「雑だがイメージを刺激するヴィジュアル」少年と犬(1975) コージィ日本犬さんの映画レビュー(感想・評価)
雑だがイメージを刺激するヴィジュアル
ほとんど内容がない。
15分くらいの短編映画を、無理矢理100分にしたような間延び感。
ワンアイデア、一つのオチだけ。
短編小説を映画化したらしく、いろいろ盛ったのかもしれない。
それゆえか、全体的に雑。
話の展開も、演出も雑。
なんか、『キンザザ』と『ザルドス』の間くらいな「世界観」の雑さや、『マッドマックス2』と『新・猿の惑星』の間くらいな「設定」の雑さを感じました(因果関係は逆で、本作のイメージが『マッドマックス』シリーズに影響を与えたらしいですけども)。
と、コテンパンに書きましたが、よいところも。
とにかく犬が可愛かった。
主人公・ヴィックが女とヤっている時に、ピストンの振動で上下するソファーに寝てた犬の目が虚無に満ちていくあたりのシーンには大爆笑。
ヴィックが若き日のドン・ジョンソンで、のちにプレイボーイとして結婚離婚浮気を繰り返し、浮名を流した彼のイメージ通りの「ただヤリたいだけのガキ」なのが、ハマり役でした。

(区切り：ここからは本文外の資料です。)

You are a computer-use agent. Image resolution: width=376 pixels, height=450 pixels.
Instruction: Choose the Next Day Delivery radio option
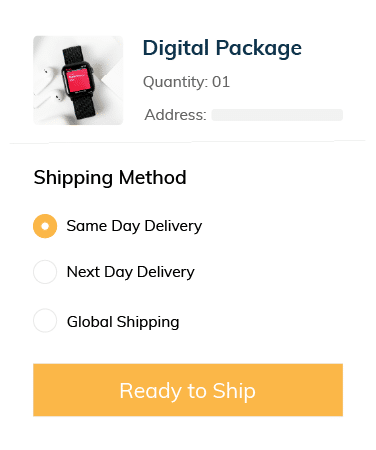click(x=45, y=272)
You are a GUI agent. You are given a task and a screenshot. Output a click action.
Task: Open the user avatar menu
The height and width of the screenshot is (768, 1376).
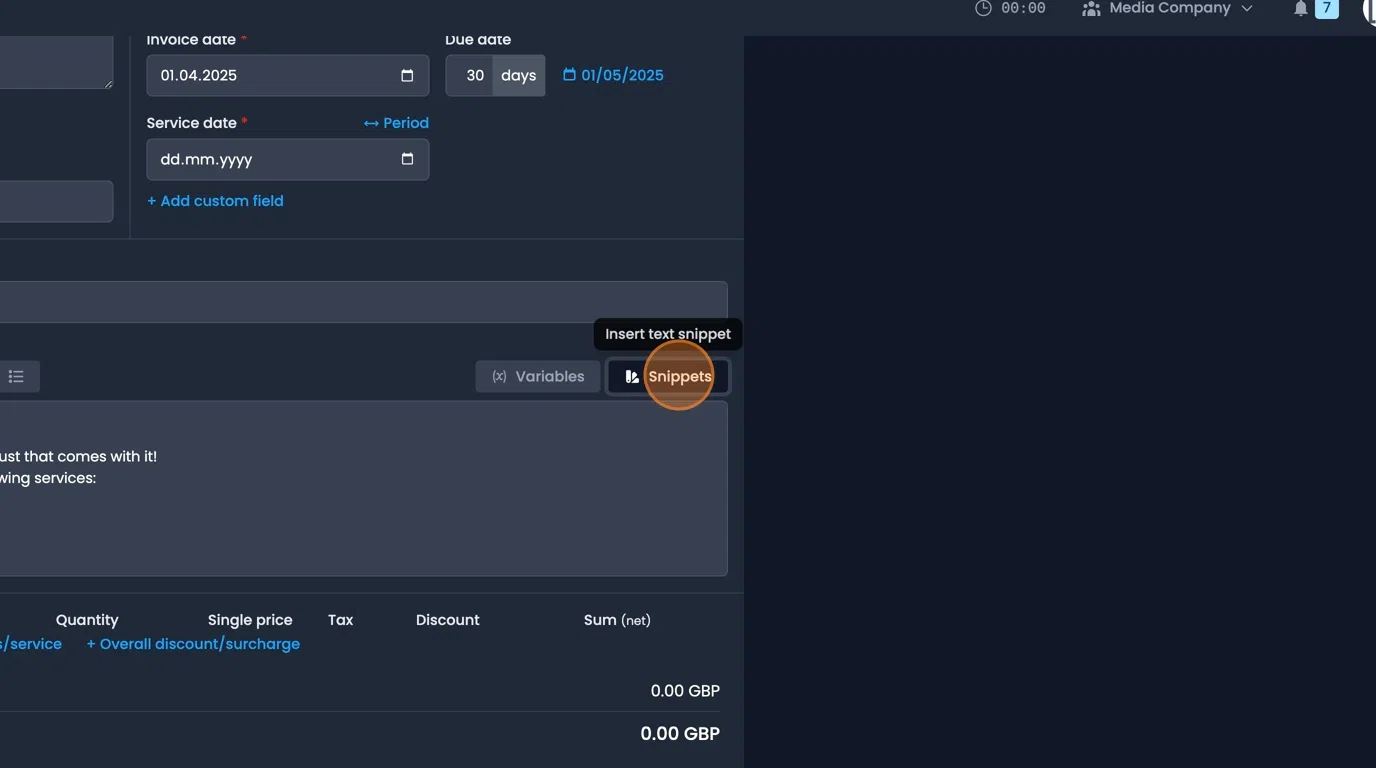(1371, 11)

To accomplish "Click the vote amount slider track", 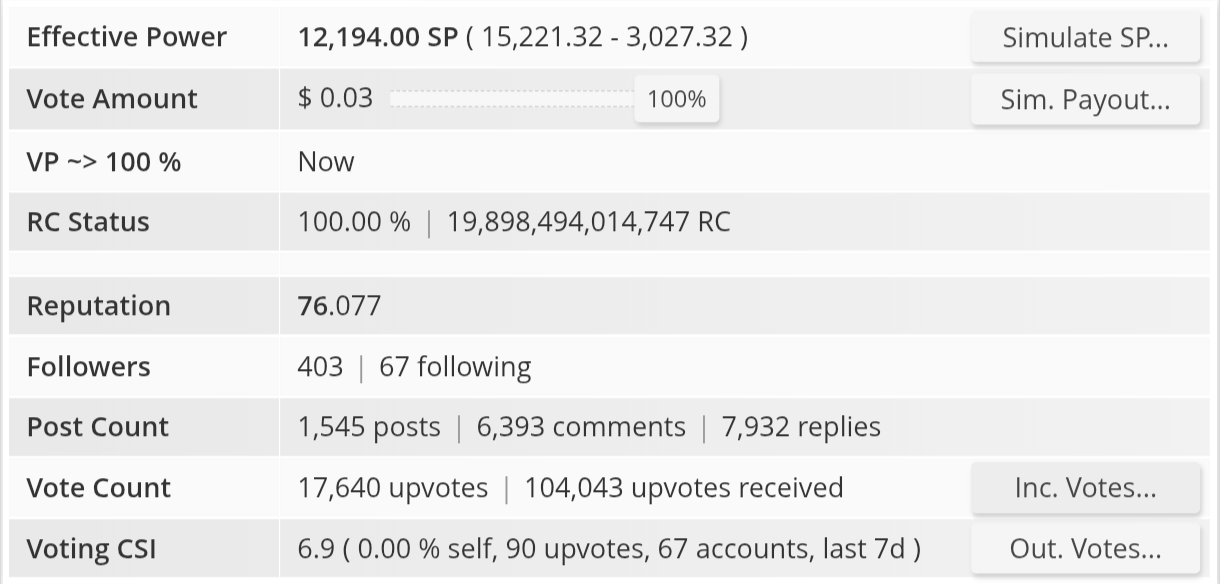I will click(x=512, y=99).
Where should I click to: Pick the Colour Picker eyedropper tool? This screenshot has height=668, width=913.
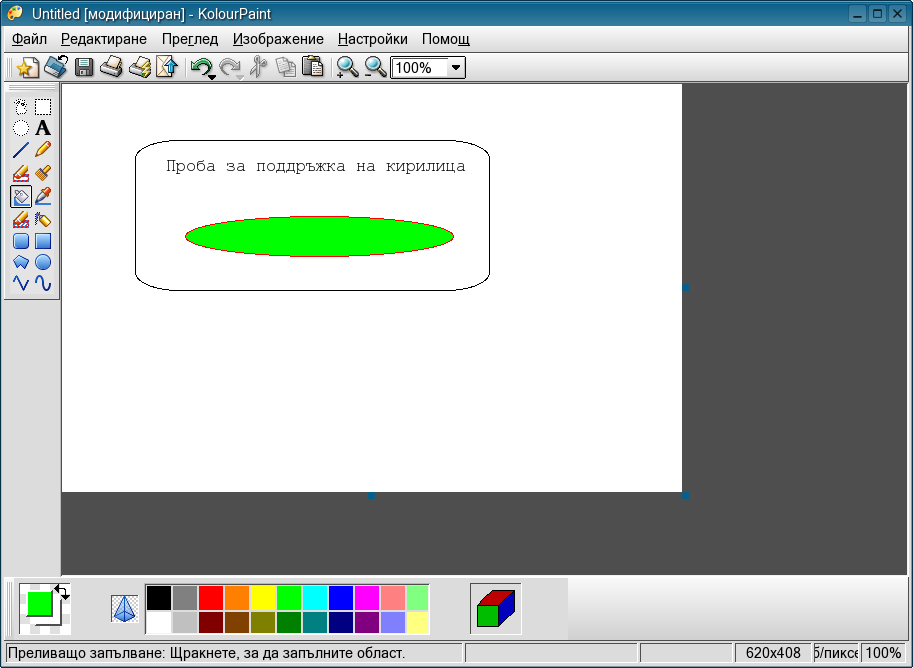coord(43,196)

タイトル通り、少年と犬のキャラを愛でるならば、悪い作品じゃないかもしれません。
また、今観ると陳腐ですが、冷戦による核戦争への恐怖、ウォーターゲート事件、白人至上主義の再隆興と黒人の人権運動、オイルショックに経済不安など、1970年代にアメリカを覆っていた社会不安を溶け込ませていることは理解できました。
発表当時はきっと、核戦争後の荒野や地下都市など、ビジュアルが斬新に思われたと思いますし、それが他の映画に影響を与えた理由のように思いました。